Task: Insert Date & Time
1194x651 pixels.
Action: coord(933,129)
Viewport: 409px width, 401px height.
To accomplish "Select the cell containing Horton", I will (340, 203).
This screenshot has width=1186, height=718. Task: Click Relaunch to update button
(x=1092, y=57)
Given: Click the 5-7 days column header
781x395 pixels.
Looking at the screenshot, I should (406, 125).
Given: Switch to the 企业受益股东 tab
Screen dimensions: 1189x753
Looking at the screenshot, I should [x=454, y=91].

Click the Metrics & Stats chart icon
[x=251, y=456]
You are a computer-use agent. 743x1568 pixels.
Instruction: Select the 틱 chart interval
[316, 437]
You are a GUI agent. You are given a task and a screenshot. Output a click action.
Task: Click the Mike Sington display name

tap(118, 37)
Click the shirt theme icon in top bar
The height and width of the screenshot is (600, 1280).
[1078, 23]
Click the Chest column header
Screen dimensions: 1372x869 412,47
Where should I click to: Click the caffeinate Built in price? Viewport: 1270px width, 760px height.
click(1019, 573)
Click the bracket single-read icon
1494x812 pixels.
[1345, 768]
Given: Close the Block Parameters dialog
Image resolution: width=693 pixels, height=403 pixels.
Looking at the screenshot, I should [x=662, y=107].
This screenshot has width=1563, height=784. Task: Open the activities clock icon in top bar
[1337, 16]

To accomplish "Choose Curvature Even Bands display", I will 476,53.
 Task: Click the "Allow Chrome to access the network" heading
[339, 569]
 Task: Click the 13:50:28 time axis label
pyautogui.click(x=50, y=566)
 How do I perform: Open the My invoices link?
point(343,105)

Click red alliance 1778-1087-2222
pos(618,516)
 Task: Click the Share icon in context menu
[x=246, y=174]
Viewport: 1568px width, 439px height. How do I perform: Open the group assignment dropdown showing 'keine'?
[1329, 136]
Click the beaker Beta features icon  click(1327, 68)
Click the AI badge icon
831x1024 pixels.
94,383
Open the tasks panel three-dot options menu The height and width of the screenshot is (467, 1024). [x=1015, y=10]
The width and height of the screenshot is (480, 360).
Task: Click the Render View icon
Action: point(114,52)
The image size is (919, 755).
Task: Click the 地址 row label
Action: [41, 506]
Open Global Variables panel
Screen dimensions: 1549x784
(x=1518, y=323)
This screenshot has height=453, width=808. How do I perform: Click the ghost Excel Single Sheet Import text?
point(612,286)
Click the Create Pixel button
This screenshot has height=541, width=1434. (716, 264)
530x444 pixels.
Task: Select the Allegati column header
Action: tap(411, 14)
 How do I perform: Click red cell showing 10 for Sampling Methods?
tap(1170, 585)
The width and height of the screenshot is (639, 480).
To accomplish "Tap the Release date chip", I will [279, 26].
******
### Task instructions
For every line of the records that has the word "will" in it, make a copy.

### Answer box
To accomplish "Select the cell containing Horton", I will (340, 203).
To accomplish "Choose Curvature Even Bands display", I will 476,53.
To accomplish "Tap the Release date chip", I will [279, 26].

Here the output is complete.